I have a practical problem that boils down to this geometric problem: I have a three-sided irregular pyramid where everything about the base triangle is known: all $3$ side-lengths $(a, b, c) $ and the angles $(\angle ab,\angle cb, \angle ac)$. I also do know the $3$ angles at the tip of the pyramid $(α, β, γ)$. What I want to calculate is the length of the remaining edges $e, f,$ and $g$ (that are connecting the base triangle with the tip).
With the law of cosine, I get this as a starting point:
$$a^2 = e^2 + f^2 – (2ef\cos(\alpha))$$
$$b^2 = f^2 + g^2 – (2fg\cos(\beta))$$
$$c^2 = g^2 + e^2 – (2ge\cos(\gamma))$$
When I try to solve this system of equations (using substitution and $pq$-formula) I had to give up at a point where I had a really long equation to the power of $4$. Is there a practical way in solving this?
Thanks 🙂
UPDATE:
As mentioned in a comment by Paul Sinclare another approach to solve this problem would be the use of the law of sine:
$$\frac{e}{sin(θ)}=\frac{a}{sin(\alpha)}=\frac{f}{sin(\alpha+θ)}$$
$$\frac{g}{sin(Φ)}=\frac{c}{sin(\gamma)}=\frac{e}{sin(\gamma+Φ)}$$
$$\frac{g}{sin(Ω)}=\frac{b}{sin(\beta)}=\frac{f}{sin(\beta+Ω)}$$
θ = angle between a and f
Φ = angle between e and c
Ω = angle between b and f
Trying to solve these equations for one angle also results in a huge equation I'm not able to solve by hand anymore.
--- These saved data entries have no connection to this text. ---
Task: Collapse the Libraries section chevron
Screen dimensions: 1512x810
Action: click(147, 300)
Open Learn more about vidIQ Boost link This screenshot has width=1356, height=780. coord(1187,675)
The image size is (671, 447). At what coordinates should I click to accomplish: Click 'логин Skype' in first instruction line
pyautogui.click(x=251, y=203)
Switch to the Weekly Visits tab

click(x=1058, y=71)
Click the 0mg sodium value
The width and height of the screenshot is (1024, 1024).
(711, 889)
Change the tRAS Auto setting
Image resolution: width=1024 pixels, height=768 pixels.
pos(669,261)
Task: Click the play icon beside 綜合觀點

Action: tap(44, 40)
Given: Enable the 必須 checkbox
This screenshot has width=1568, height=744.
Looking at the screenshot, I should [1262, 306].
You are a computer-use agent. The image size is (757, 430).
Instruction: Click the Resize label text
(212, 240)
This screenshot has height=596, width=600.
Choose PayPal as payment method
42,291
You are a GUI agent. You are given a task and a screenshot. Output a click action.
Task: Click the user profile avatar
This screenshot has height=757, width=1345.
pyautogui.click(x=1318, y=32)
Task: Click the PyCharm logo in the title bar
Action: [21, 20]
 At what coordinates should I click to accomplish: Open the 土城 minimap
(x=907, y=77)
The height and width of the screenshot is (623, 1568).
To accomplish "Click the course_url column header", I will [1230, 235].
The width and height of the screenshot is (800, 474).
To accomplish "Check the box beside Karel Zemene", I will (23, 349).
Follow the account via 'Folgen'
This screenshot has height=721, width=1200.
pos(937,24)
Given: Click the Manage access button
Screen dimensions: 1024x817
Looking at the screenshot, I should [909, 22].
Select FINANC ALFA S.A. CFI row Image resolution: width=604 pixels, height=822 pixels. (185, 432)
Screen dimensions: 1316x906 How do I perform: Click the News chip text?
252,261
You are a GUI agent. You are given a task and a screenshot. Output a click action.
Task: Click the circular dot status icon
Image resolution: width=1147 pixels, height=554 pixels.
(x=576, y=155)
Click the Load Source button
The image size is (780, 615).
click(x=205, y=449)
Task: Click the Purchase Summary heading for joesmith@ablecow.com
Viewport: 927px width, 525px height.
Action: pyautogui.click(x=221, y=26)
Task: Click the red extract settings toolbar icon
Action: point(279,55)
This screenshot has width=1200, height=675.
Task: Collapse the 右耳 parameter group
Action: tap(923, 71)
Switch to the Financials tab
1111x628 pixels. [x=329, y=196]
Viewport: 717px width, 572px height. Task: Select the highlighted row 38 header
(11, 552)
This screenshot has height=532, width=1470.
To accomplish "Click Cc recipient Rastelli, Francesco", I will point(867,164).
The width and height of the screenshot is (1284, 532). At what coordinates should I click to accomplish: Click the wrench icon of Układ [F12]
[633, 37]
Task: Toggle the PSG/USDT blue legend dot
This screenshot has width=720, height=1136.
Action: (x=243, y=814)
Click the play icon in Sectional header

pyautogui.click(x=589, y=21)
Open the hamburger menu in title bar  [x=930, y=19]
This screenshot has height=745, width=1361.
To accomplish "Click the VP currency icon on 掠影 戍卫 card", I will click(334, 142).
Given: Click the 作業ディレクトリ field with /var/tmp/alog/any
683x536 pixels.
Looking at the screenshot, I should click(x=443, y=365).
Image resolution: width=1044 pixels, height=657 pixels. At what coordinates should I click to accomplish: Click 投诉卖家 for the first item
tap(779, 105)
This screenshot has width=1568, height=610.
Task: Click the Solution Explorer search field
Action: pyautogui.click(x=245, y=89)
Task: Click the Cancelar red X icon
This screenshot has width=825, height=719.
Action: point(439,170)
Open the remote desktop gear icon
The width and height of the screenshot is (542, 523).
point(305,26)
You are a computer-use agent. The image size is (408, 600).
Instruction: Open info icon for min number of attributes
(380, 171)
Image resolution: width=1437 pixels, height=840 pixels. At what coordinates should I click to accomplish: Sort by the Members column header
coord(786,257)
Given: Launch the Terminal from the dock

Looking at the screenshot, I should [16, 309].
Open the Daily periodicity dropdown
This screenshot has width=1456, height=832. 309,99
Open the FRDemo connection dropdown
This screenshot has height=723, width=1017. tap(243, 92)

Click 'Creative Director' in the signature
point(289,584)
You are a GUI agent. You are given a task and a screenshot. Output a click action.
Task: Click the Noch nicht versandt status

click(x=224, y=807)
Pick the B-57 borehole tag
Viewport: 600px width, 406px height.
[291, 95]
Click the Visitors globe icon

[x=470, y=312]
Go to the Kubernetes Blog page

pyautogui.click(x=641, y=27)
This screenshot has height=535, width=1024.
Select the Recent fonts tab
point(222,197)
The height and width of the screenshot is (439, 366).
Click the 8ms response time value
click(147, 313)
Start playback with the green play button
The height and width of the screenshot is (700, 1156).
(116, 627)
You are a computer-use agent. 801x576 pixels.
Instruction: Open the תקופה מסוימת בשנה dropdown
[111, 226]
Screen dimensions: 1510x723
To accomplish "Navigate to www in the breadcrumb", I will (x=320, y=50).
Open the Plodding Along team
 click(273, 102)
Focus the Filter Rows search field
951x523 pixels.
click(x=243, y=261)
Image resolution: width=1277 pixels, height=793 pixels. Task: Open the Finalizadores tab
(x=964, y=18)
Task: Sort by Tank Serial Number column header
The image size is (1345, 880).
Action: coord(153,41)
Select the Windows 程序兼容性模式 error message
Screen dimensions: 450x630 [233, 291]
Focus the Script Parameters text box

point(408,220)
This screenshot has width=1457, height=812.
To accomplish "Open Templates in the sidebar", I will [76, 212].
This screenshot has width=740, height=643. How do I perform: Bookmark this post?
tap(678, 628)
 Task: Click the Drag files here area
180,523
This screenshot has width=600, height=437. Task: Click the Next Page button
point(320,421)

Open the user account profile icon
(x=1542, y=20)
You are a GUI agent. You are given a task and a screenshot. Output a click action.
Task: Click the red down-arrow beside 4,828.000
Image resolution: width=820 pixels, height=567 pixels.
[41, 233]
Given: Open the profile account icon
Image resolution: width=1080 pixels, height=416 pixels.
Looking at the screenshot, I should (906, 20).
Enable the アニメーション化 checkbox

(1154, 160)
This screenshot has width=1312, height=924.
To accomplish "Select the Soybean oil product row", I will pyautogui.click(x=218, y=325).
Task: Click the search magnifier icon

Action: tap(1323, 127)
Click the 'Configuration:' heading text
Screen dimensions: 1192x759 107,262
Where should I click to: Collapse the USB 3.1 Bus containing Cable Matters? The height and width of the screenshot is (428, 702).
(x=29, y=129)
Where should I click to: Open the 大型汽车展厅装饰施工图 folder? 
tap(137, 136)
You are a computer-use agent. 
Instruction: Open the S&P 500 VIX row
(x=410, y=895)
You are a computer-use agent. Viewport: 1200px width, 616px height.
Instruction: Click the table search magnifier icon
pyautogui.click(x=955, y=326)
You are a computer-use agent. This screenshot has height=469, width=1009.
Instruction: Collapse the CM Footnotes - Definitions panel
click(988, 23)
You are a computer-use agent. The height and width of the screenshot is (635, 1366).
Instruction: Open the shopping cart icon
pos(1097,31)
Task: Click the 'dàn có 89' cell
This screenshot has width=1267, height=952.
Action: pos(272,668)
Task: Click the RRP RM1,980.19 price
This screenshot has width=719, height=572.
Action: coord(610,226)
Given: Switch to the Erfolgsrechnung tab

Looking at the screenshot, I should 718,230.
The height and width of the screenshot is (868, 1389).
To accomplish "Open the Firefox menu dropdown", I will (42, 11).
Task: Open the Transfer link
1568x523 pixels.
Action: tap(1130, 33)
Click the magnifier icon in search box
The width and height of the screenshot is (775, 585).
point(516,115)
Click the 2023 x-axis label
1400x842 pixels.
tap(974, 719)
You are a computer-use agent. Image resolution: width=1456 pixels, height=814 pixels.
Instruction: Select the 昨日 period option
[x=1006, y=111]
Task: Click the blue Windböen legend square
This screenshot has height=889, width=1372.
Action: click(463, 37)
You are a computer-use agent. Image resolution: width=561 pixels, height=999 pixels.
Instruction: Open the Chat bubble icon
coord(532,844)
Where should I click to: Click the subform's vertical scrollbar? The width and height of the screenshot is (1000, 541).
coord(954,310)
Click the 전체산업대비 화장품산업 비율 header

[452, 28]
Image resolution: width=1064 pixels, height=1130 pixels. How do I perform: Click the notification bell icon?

Any advice on how I should proceed?
Best Answer
The practical way to solve the system of equations that you obtained is by using the Newton-Raphson multivariate method. Define the vector function $\mathbf{f}$ as follows:
$ \mathbf{f} = \begin{bmatrix} f_1 \\ f_2 \\ f_3 \end{bmatrix} = \begin{bmatrix} x_1^2 + x_2^2 - 2 x_1 x_2 \cos(\alpha) - a^2 \\ x_2 ^2 + x_3^2 - 2 x_2 x_3 \cos (\beta) - b^2 \\ x_3^2 + x_1^2 - 2 x_3 x_1 \cos(\gamma) - c^2 \end{bmatrix} $
where $ x_1 = e, x_2 = f , x_3 = g $
The Jacobian of $\mathbf{f}$ is given by
$ J = \begin{bmatrix} \dfrac{\partial f_1}{\partial x_1} && \dfrac{\partial f_1}{\partial x_2} && \dfrac{\partial f_1}{\partial x_3} \\ \dfrac{\partial f_2}{\partial x_1} && \dfrac{\partial f_2}{\partial x_2} && \dfrac{\partial f_2}{\partial x_3} \\ \dfrac{\partial f_3}{\partial x_1} && \dfrac{\partial f_3}{\partial x_2} && \dfrac{\partial f_3}{\partial x_3} \end{bmatrix} = \begin{bmatrix} 2 x_1 - 2 x_2 \cos(\alpha) && 2 x_2 - 2 x_1 \cos(\alpha) && 0 \\ 0 && 2 x_2 - 2 x_3 \cos(\beta) && 2 x_3 - 2 x_2\cos(\beta) \\ 2 x_1 - 2 x_3 \cos(\gamma) && 0 && 2 x_3 - 2 x_1 \cos(\gamma) \end{bmatrix}$
Start with an initial guess $\mathbf{x}_0 = [ x_{10}, x_{20} , x_{30} ]^T $ then update the solution using the following Newton-Raphson formula,
$ \mathbf{x}_{k+1} = \mathbf{x}_k - J^{-1} \ \mathbf{f}_k $
After a few iterations, the vector $\mathbf{x}_k$ will converge to the solution $\mathbf{x}^*$ where $\mathbf{f}^* \approx \mathbf{0} $. Note that the matrix $J$ is not constant and varies as $\mathbf{x}_k$ varies. Its inverse has to be computed at each iteration.